T cells constitute a central part of the adaptive immune system. In addition, certain T cell populations, frequently referred to as unconventional T cells, exist that share functional profiles of both, innate and adaptive immunity. Mucosal-associated Invariant T (MAIT) cells are part of this group of T cells. They constitute a very abundant population in various human tissues, comprising almost 10% of all blood T cells and 20-40% of all liver T cells. MAIT cells express a semi-variant T cell receptor (TCR) and recognize vitamin B metabolites. In keeping with their innate-like nature they are also able to directly respond to stimulation by cytokines. In contrast to humans, MAIT cells are exceedingly rare in mice. Therefore, the understanding of MAIT cell function and, even more so, their development, remain in its infancy. MAIT cells share some characteristics with invariant natural killer T cells, but some notable differences exist as well. Our laboratory has recently demonstrated that MAIT cell development critically depends on a single miRNA, miR-181a/b-1. In order to identify potential underlying molecular mechanisms, we first identified target structures of miR-181-a/b-1 in thymocytes. This approach not only substantially expanded the spectrum of physiologically relevant targets of miR-181a/b-1, but also resulted in the identification of alternative mechanisms of miRNA-mediated gene repression for defined target groups. Second, we demonstrated that miR-181-a/b-1 in the thymus not only controls development of unconventional T cells, but also substantially influences the selection of conventional T cells. Of note, miR-181a/b-1 regulates both positive selection of T cells by modulating cell death regulators and negative selection by controlling signal transduction through the TCR. Finally, in this project we characterized metabolic changes in the context of MAIT cell selection in the thymus and in the periphery dependent on different stimulation conditions. While conventional T cells undergo a qualitative switch to glucose as their primary energy source upon stimulation, we discovered that MAIT cells increase their metabolic activity after stimulation by increased utilization of multiple energy sources. In summary, this project provided in depth insight into miRNA biology in the context of T-cell biology and beyond, and fostered our understanding of metabolic control of MAIT cell function.

Publications

• MicroRNA miR-181—A Rheostat for TCR Signaling in Thymic Selection and Peripheral T-Cell Function. International Journal of Molecular Sciences, 21(17), 6200.

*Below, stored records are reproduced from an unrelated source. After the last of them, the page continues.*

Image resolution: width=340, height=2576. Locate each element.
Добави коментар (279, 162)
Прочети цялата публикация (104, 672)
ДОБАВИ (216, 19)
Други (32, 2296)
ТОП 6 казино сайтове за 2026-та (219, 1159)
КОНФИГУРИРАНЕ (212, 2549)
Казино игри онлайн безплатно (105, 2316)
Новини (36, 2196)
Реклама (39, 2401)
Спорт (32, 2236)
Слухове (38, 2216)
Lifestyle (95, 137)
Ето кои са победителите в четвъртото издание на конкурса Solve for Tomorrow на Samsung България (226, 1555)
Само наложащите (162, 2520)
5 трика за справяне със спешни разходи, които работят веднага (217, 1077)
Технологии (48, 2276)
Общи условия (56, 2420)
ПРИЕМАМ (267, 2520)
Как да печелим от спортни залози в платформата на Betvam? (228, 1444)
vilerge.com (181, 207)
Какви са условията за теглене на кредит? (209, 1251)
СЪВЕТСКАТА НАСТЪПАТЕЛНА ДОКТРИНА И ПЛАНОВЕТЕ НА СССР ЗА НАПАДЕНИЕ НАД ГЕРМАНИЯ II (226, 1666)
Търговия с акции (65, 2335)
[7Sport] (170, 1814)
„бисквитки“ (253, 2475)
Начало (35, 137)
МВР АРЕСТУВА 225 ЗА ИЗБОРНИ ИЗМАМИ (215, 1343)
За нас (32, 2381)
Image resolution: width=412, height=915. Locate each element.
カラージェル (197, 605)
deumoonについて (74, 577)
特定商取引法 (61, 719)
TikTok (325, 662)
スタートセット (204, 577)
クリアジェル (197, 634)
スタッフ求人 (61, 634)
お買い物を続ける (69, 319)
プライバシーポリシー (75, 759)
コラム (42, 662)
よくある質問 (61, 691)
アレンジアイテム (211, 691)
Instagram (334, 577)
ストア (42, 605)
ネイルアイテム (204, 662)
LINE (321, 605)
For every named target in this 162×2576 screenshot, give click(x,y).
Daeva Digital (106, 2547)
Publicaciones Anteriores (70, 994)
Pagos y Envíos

  Grewers, Zoe & Krueger, Andreas
  
• Post-transcriptional control of T-cell development in the thymus. Immunology Letters, 247, 1-12.
  Krueger, Andreas; Łyszkiewicz, Marcin & Heissmeyer, Vigo
  
• A high-resolution map of functional miR-181 response elements in the thymus reveals the role of coding sequence targeting and an alternative seed match. Nucleic Acids Research, 52(14), 8515-8533.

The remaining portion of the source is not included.